All of the records should come back exactly as written.

☆ ☆ ☆ ☆

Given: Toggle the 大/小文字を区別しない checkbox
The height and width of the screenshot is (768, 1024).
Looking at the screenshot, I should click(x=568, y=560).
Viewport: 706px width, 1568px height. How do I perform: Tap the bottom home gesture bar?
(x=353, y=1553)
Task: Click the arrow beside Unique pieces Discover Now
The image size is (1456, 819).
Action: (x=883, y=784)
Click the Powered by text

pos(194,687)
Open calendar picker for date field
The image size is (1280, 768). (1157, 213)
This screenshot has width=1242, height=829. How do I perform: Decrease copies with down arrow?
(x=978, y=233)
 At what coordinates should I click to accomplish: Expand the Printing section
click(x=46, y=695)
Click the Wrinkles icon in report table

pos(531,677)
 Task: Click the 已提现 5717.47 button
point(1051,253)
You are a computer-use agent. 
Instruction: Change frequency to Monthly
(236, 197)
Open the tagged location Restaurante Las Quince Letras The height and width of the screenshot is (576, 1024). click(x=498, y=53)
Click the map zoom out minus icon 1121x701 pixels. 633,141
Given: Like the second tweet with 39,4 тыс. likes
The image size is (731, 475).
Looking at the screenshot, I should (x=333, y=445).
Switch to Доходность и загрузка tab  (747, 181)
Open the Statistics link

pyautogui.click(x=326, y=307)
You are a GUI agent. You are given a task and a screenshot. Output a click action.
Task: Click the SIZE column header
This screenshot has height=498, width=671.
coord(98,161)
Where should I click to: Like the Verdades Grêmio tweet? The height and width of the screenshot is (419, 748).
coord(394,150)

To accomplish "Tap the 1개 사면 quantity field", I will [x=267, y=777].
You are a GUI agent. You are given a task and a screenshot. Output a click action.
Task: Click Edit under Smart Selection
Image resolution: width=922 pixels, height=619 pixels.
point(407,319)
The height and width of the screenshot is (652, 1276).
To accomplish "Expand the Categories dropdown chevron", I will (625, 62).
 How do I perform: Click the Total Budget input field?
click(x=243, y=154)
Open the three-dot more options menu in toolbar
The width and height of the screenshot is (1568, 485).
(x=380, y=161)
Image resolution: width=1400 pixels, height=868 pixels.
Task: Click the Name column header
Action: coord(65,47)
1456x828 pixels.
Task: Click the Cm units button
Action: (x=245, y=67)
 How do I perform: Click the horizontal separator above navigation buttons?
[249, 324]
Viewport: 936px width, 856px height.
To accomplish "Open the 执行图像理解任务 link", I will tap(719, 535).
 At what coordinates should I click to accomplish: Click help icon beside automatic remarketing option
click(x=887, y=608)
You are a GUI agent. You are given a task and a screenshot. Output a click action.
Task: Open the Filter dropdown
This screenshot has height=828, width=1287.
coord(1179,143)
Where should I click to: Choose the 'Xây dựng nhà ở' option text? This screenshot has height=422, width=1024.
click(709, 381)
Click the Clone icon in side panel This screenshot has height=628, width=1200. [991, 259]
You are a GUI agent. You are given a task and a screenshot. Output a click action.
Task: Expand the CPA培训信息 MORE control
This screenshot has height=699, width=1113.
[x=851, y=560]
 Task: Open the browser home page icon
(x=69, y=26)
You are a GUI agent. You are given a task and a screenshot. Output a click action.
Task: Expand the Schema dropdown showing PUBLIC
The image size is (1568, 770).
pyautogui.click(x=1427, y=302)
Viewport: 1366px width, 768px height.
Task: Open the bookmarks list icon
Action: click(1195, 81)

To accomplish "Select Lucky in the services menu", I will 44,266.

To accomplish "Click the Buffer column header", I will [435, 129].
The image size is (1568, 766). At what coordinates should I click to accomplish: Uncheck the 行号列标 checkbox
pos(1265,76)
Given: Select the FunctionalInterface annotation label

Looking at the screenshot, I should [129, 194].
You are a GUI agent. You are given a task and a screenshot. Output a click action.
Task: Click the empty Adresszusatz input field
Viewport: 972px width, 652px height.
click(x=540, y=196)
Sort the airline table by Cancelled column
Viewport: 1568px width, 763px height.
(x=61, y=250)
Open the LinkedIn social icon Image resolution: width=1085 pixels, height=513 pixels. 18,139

☆ ☆ ☆ ☆

* _TASK RESPONSE_
Given: Toggle the 大/小文字を区別しない checkbox
The height and width of the screenshot is (768, 1024).
Looking at the screenshot, I should click(x=568, y=560).
Viewport: 706px width, 1568px height. How do I perform: Tap the bottom home gesture bar?
(x=353, y=1553)
Task: Click the arrow beside Unique pieces Discover Now
The image size is (1456, 819).
Action: (x=883, y=784)
Click the Powered by text

pos(194,687)
Open calendar picker for date field
The image size is (1280, 768). (1157, 213)
This screenshot has width=1242, height=829. How do I perform: Decrease copies with down arrow?
(x=978, y=233)
 At what coordinates should I click to accomplish: Expand the Printing section
click(x=46, y=695)
Click the Wrinkles icon in report table

pos(531,677)
 Task: Click the 已提现 5717.47 button
point(1051,253)
You are a computer-use agent. 
Instruction: Change frequency to Monthly
(236, 197)
Open the tagged location Restaurante Las Quince Letras The height and width of the screenshot is (576, 1024). click(x=498, y=53)
Click the map zoom out minus icon 1121x701 pixels. 633,141
Given: Like the second tweet with 39,4 тыс. likes
The image size is (731, 475).
Looking at the screenshot, I should (x=333, y=445).
Switch to Доходность и загрузка tab  (747, 181)
Open the Statistics link

pyautogui.click(x=326, y=307)
You are a GUI agent. You are given a task and a screenshot. Output a click action.
Task: Click the SIZE column header
This screenshot has height=498, width=671.
coord(98,161)
Where should I click to: Like the Verdades Grêmio tweet? The height and width of the screenshot is (419, 748).
coord(394,150)

To accomplish "Tap the 1개 사면 quantity field", I will [x=267, y=777].
You are a GUI agent. You are given a task and a screenshot. Output a click action.
Task: Click Edit under Smart Selection
Image resolution: width=922 pixels, height=619 pixels.
point(407,319)
The height and width of the screenshot is (652, 1276).
To accomplish "Expand the Categories dropdown chevron", I will (625, 62).
 How do I perform: Click the Total Budget input field?
click(x=243, y=154)
Open the three-dot more options menu in toolbar
The width and height of the screenshot is (1568, 485).
(x=380, y=161)
Image resolution: width=1400 pixels, height=868 pixels.
Task: Click the Name column header
Action: coord(65,47)
1456x828 pixels.
Task: Click the Cm units button
Action: (x=245, y=67)
 How do I perform: Click the horizontal separator above navigation buttons?
[249, 324]
Viewport: 936px width, 856px height.
To accomplish "Open the 执行图像理解任务 link", I will tap(719, 535).
 At what coordinates should I click to accomplish: Click help icon beside automatic remarketing option
click(x=887, y=608)
You are a GUI agent. You are given a task and a screenshot. Output a click action.
Task: Open the Filter dropdown
This screenshot has height=828, width=1287.
coord(1179,143)
Where should I click to: Choose the 'Xây dựng nhà ở' option text? This screenshot has height=422, width=1024.
click(709, 381)
Click the Clone icon in side panel This screenshot has height=628, width=1200. [991, 259]
You are a GUI agent. You are given a task and a screenshot. Output a click action.
Task: Expand the CPA培训信息 MORE control
This screenshot has height=699, width=1113.
[x=851, y=560]
 Task: Open the browser home page icon
(x=69, y=26)
You are a GUI agent. You are given a task and a screenshot. Output a click action.
Task: Expand the Schema dropdown showing PUBLIC
The image size is (1568, 770).
pyautogui.click(x=1427, y=302)
Viewport: 1366px width, 768px height.
Task: Open the bookmarks list icon
Action: click(1195, 81)

To accomplish "Select Lucky in the services menu", I will 44,266.

To accomplish "Click the Buffer column header", I will [435, 129].
The image size is (1568, 766). At what coordinates should I click to accomplish: Uncheck the 行号列标 checkbox
pos(1265,76)
Given: Select the FunctionalInterface annotation label

Looking at the screenshot, I should [129, 194].
You are a GUI agent. You are given a task and a screenshot. Output a click action.
Task: Click the empty Adresszusatz input field
Viewport: 972px width, 652px height.
click(x=540, y=196)
Sort the airline table by Cancelled column
Viewport: 1568px width, 763px height.
(x=61, y=250)
Open the LinkedIn social icon Image resolution: width=1085 pixels, height=513 pixels. 18,139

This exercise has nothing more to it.